Reproduce the lines from the line with "You are a GUI" up to and including the last line, putting "screen capture" wherever "screenshot" appears and leaving everything else unchanged. Leave the pictures out.

*** Opening of Task data ***

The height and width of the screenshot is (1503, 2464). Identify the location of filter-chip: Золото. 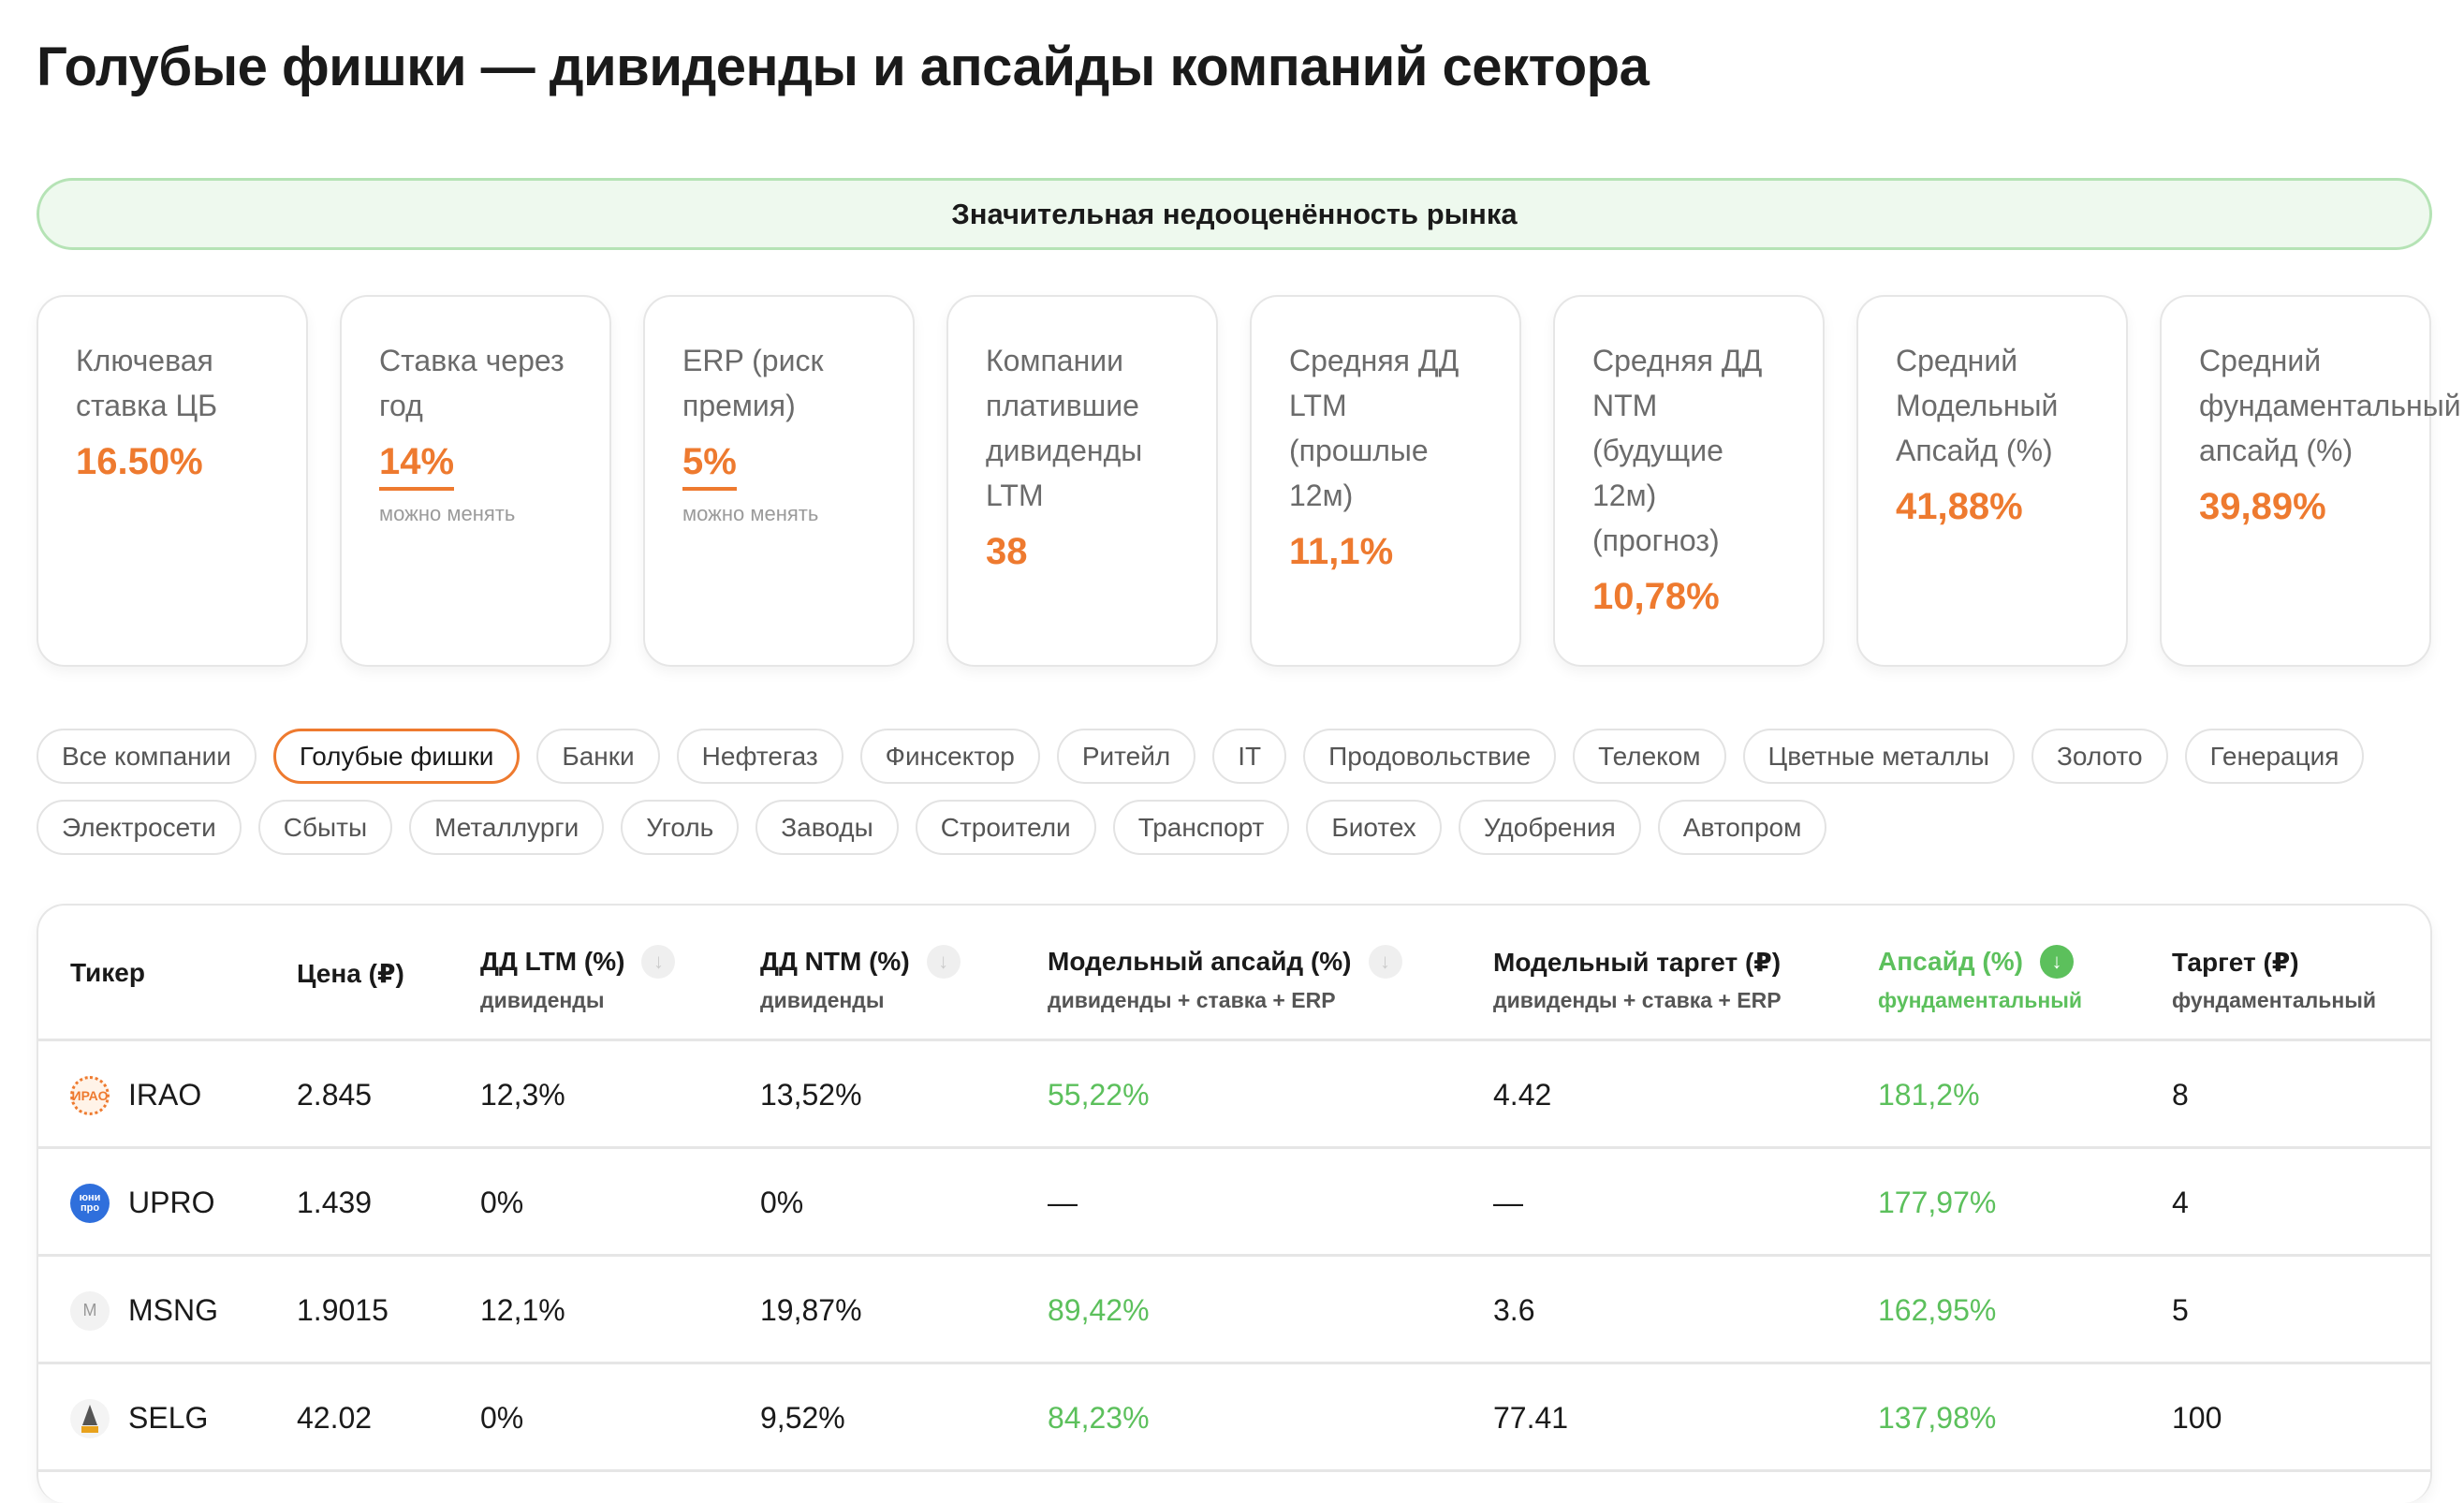
(2100, 757).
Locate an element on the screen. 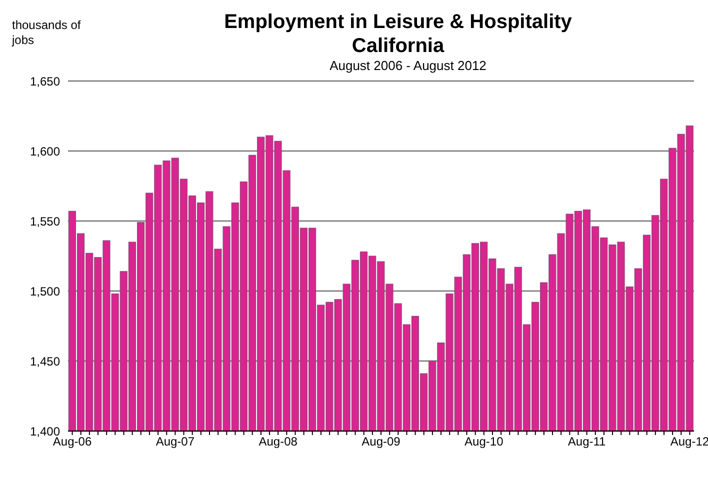  chart-subtitle: August 2006 - August 2012 is located at coordinates (408, 66).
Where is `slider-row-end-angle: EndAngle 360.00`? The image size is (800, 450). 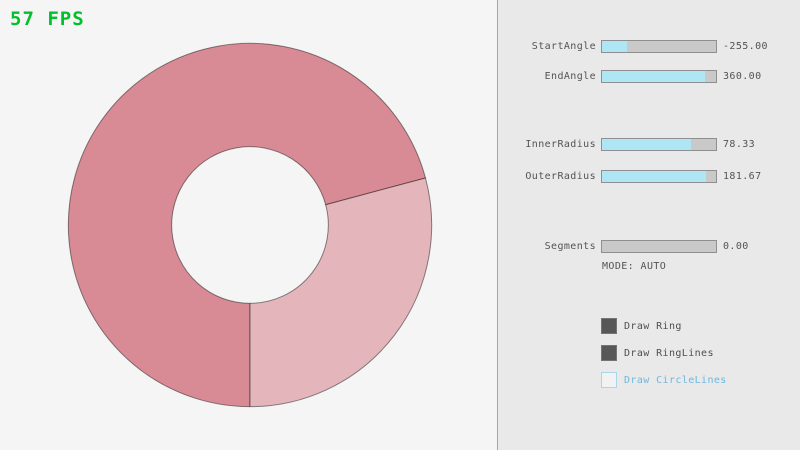 slider-row-end-angle: EndAngle 360.00 is located at coordinates (649, 76).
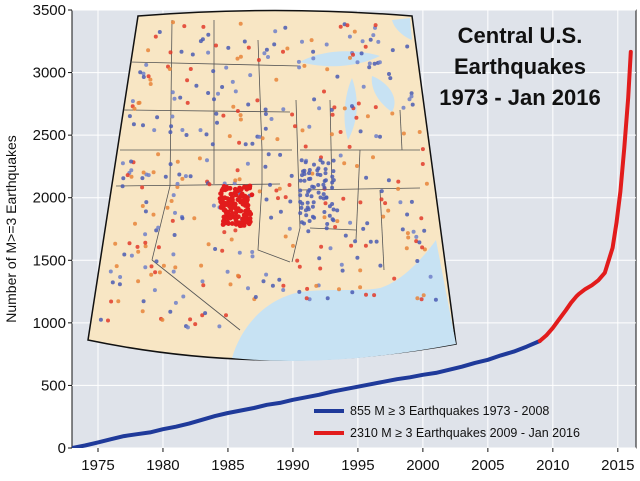  Describe the element at coordinates (488, 466) in the screenshot. I see `x-tick-label: 2005` at that location.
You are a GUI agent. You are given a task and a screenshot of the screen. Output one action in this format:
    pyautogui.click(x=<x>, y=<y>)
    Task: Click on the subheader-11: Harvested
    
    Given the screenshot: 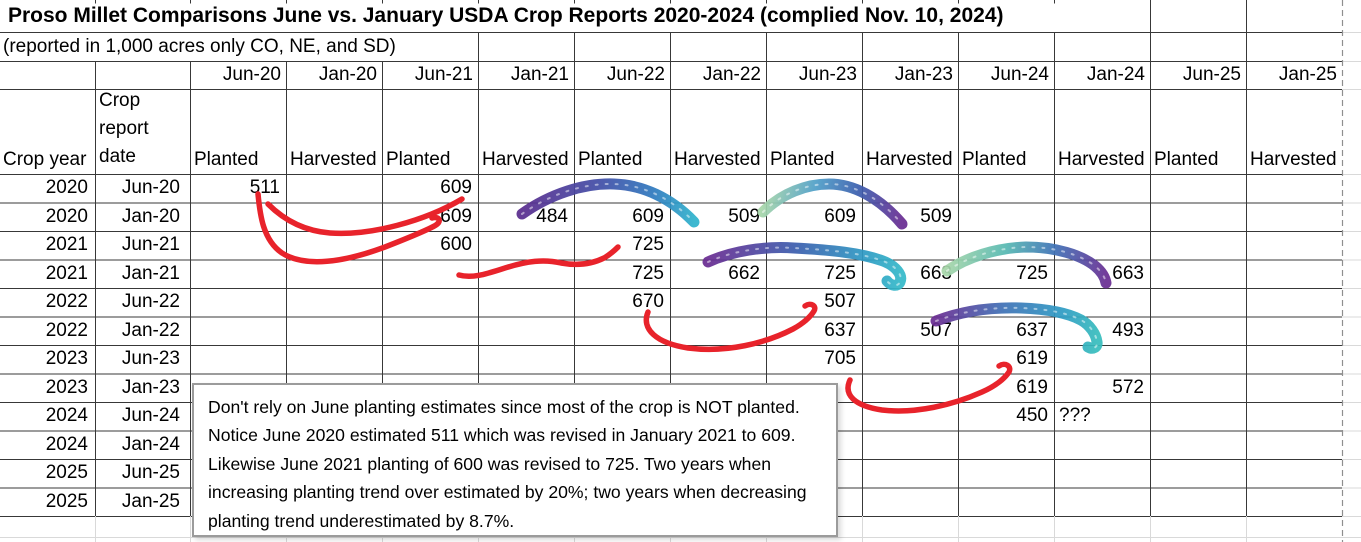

*** Close of Task data ***

(Result for this task):
You are a GUI agent. You are given a task and a screen capture of the screen. Output one action in this format:
    pyautogui.click(x=<x>, y=<y>)
    Task: Click on the subheader-11: Harvested
    
    Given the screen capture: 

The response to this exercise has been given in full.